## WHAT IS REQUIRED
Would you please output, word for word, the span of the listing below that opens on the line containing "[Закрыть корзину] (3, 2164)" and closes on the line containing "Услуги (12, 2517)"? Include both ends and nothing more.

## GIVEN RECORDS
*** Begin section ***
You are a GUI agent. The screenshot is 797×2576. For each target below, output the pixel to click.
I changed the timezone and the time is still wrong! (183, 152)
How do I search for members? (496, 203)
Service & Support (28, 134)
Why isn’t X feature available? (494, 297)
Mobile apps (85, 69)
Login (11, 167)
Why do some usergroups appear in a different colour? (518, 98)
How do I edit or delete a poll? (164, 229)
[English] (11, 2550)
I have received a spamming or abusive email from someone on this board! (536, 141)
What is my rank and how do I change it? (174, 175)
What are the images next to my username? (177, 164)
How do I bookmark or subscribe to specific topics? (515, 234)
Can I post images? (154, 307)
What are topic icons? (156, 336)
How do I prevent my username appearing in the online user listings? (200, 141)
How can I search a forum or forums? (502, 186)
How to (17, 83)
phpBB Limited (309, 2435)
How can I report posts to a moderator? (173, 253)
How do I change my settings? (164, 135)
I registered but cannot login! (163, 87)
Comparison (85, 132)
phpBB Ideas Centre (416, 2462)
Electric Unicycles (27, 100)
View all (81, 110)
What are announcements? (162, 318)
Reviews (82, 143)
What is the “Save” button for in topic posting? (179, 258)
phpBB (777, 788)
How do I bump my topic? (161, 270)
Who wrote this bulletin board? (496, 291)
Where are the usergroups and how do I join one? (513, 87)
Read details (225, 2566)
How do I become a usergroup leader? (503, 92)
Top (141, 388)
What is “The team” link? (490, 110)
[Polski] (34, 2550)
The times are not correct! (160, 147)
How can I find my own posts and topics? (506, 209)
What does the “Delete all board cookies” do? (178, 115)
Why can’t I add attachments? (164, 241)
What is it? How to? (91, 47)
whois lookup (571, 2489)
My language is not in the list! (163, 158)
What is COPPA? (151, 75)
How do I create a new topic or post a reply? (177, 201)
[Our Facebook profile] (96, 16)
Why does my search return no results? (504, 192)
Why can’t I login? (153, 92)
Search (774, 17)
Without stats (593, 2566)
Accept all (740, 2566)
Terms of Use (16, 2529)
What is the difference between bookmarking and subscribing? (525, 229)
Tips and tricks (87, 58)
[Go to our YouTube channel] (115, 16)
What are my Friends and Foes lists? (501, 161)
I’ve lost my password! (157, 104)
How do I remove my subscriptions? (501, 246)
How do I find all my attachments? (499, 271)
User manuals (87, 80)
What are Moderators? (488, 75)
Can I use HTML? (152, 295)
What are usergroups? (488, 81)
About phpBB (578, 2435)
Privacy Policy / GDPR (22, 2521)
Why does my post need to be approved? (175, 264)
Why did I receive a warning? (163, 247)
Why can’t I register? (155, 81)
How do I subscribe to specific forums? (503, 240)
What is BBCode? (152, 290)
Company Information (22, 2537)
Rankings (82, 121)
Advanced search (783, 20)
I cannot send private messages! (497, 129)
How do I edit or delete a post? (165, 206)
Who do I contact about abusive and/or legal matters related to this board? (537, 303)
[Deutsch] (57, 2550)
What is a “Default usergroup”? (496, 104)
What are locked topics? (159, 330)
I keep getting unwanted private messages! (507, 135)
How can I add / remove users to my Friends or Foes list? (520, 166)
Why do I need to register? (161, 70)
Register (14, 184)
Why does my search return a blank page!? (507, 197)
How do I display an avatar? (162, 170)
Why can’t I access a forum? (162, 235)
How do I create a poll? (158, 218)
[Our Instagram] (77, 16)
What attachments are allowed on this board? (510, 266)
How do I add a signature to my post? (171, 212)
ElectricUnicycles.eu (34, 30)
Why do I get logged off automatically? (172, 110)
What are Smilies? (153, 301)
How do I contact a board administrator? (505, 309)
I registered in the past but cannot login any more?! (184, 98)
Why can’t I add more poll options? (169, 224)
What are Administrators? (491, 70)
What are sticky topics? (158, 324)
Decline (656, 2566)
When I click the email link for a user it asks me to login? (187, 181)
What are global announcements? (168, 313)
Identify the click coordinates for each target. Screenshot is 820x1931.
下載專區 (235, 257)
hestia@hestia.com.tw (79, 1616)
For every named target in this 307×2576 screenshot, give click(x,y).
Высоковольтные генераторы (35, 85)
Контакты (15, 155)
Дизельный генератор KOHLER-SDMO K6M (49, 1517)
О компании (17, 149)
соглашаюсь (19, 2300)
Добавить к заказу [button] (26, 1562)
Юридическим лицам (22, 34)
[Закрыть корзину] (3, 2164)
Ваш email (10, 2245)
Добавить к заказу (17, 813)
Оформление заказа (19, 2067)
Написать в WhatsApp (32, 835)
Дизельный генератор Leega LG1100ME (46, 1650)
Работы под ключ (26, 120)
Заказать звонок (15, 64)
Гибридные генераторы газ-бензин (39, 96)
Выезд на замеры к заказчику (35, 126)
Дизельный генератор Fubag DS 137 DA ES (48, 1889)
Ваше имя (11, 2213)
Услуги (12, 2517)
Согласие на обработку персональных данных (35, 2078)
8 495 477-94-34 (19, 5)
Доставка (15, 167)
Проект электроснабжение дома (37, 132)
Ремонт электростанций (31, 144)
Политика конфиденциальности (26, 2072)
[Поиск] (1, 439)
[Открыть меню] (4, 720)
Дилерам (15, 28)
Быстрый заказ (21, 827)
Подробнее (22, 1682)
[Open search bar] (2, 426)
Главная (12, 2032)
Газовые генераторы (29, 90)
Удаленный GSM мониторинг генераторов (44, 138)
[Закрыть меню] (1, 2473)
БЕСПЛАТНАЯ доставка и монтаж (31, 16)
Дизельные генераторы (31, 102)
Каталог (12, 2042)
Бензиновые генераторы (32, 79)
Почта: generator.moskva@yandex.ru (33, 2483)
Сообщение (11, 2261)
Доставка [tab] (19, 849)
*** End section ***
## REPLY
[Закрыть корзину] (3, 2164)
Ваш email (10, 2245)
Добавить к заказу (17, 813)
Оформление заказа (19, 2067)
Написать в WhatsApp (32, 835)
Дизельный генератор Leega LG1100ME (46, 1650)
Работы под ключ (26, 120)
Заказать звонок (15, 64)
Гибридные генераторы газ-бензин (39, 96)
Выезд на замеры к заказчику (35, 126)
Дизельный генератор Fubag DS 137 DA ES (48, 1889)
Ваше имя (11, 2213)
Услуги (12, 2517)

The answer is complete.